Steadily powering a 9-weight rod required all the stamina one could muster. But connection—the zippity rush of a bonefish unspooling your line like an atomic projectile bolting for the horizon, re-energized you more than any electrolyte cocktail could.
Bonefish are built like torpedoes, named for their exceptionally bony flesh. They are silvery, striped, fork-tailed, and streamlined for speed. Nothing compares to sighting a school of silvers and watching them transform from skittish and paranoid to marauding predators when they spot your fly. 
Sight fishing from the boat deck doesn’t make catching bonefish easy. It makes you less of a disturbing and noisy klutz. After the captain puts you in the best possible position, ideally your patience, focus, and skill meld into posture and presentation. The thrill of success follows one thing—how softly your fly lands on the water.
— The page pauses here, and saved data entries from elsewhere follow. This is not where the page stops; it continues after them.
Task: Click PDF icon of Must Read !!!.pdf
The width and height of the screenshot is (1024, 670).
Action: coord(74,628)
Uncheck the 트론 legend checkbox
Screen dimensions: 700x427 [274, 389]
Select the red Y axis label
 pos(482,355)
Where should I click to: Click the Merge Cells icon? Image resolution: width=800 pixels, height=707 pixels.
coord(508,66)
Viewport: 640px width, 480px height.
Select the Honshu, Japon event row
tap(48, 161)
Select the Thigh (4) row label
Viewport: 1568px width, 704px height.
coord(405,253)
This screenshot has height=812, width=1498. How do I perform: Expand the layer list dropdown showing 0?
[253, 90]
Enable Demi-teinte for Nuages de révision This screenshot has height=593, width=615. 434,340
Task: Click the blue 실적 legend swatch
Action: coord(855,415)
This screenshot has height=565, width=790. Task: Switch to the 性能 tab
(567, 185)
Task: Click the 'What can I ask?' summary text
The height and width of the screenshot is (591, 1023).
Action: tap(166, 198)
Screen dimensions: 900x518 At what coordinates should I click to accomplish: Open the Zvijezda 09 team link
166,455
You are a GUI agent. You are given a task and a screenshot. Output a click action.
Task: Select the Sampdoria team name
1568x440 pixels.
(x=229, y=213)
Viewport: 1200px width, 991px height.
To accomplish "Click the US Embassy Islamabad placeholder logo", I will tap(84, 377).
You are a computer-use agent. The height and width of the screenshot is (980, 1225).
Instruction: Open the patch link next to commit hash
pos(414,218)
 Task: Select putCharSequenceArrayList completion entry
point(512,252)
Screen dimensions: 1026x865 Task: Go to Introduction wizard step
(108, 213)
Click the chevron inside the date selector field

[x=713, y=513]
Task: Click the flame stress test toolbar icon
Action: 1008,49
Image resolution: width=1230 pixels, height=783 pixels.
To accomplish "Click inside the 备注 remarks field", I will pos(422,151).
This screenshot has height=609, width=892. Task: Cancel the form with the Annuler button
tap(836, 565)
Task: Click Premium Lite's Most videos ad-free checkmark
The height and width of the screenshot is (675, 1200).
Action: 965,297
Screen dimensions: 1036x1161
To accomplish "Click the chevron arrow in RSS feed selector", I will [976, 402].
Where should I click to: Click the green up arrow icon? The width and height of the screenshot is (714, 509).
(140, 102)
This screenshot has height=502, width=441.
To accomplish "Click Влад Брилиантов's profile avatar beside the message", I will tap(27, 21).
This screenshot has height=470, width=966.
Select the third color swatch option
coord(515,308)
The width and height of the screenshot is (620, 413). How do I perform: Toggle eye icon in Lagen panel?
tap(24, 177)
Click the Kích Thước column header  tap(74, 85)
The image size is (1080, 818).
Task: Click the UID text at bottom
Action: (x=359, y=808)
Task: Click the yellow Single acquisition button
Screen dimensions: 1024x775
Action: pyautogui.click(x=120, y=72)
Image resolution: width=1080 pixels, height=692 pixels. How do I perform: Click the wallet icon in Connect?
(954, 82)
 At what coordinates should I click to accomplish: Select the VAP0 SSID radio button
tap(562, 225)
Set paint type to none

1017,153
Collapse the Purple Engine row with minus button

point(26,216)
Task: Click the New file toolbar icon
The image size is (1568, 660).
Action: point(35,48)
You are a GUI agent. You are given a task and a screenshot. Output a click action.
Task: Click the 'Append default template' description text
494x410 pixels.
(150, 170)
Bonefish: Wading for Thirty Inches of Attitude
Wading the ankle-deep waters where bonefish thrive can appear easy and disarming at first. But the sand you traverse when flats wading can vary from the pleasantly smooth oolitic aragonite sand that forms in the warm water as smooth egg-like granules, to the sometimes-slippery calcium carbonate sand from pulverized coral, all the way to thick mud/sand paste that you don’t want to linger in. Strength, stamina, and balance are required for success. These fish are wary, fast, and elusive in inches of perfectly clear water.
Bonefish are sensitive to their position in the food chain. They are sought after by sharks, barracuda, tarpon, and man, and they react to the slightest movement or sound. If one flinches from a perceived threat, it triggers a reaction to bolt in the entire school.
When you wade sloppily through that same sand and mud, all you may see are flashes of silver in the sunlit, shallow water. 
Wading for bonefish is the ultimate fly-fishing challenge. Immersed with your quarry, using all of you—strength and coordination, patience and skill, you put yourself in the best possible position.
Our last fish was 30 inches of scales, muscle, bone, and attitude. A perfect omen to follow the sun.